The reality that we saw was going back to our density in our passings, we were 4.5 to 5 passings per mile when you look at just electric co-op membership. You can make a feasibility study almost work on that kind of density, and you can definitely get there to where over a long payback period that the co-ops are used to doing. Electric co-ops are used to a 30, 40-year return. We can make justification to build broadband out there. Again, we have all the backbone infrastructure in place. Why not branch out into an area that you can get a 3, maybe an 18-month return on that's still underserved as well?
The how and the why you get that 3-year to 18-month return is because the increased density. We went from a 4.5 mile passing area to approximately 15 to 20. In some areas, we've even got some areas that we're going to build out now due to some state funding and stuff that's in a 30-mile-per-passing area. It seems like a whole lot of money, and it is a whole lot of money, but the return on investment is 10x compared to where we were originally.
Mike Cowley: All right. If you could give a piece of advice to other cooperatives just beginning to evaluate providing retail broadband, what would you say to them?
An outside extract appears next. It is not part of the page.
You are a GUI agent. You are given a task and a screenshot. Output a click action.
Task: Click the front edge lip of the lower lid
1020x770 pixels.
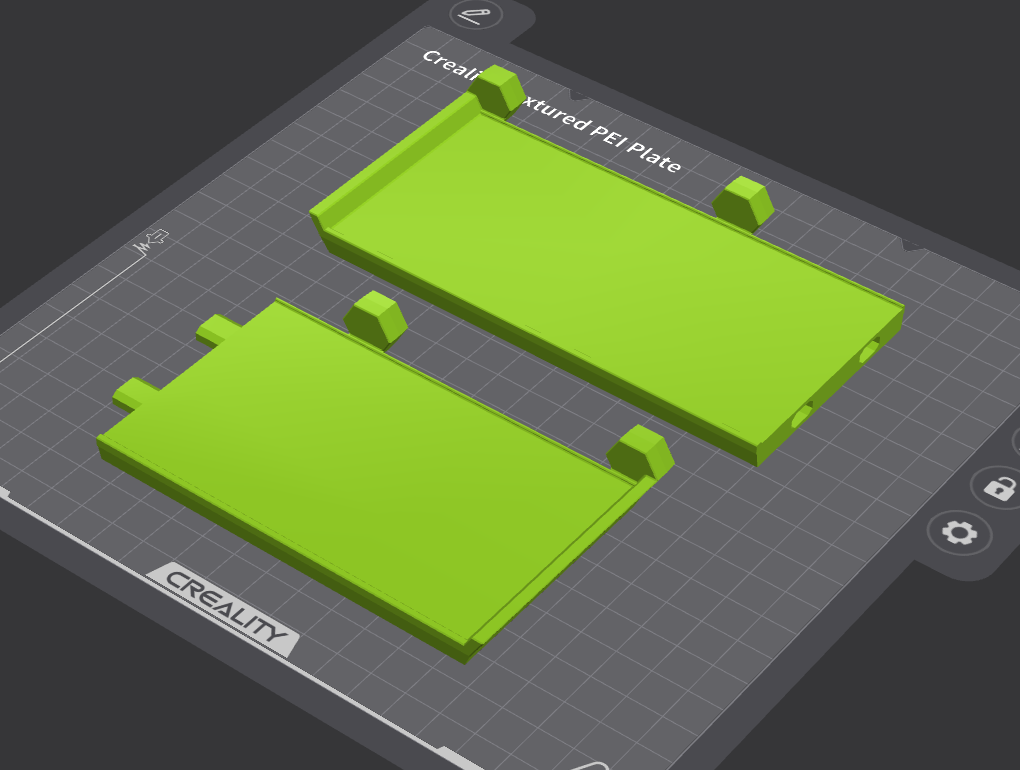coord(280,553)
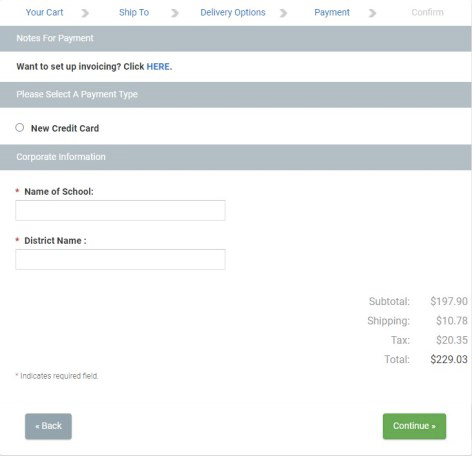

Colby Wells: This is going to be pretty pointed, I'll be honest. If I was to tell any other colleague or electric co-op person that ends up hearing my voice, what I think they should do today is if your electric service area does not have a true broadband provider, you need to get started today. There is a path forward, whether it be with grant funds or a partnership with CoBank or others. It is a necessity in my opinion for life, just to be honest.
Teri Viswanath: I think I mentioned tenacity, right? This is true grit and leadership.
Tamra Reynolds: I feel upbeat by the stories I’ve heard about our co-op leadership, and particularly around broadband. During crisis, these managers had to communicate effectively. They had to be honest, get personal, and convey hope to their members and communities.
The country will witness to a once-in-a-lifetime wave of capital spending on physical assets between now and 2030. On this program, our co-op leaders outlined their roadmap for this investment.
Teri Viswanath: I do hope that you’ve enjoyed this program and revisiting some of the major investment themes we heard about in Nashville earlier in the month. And, I hope you will join us next month. Bye for now.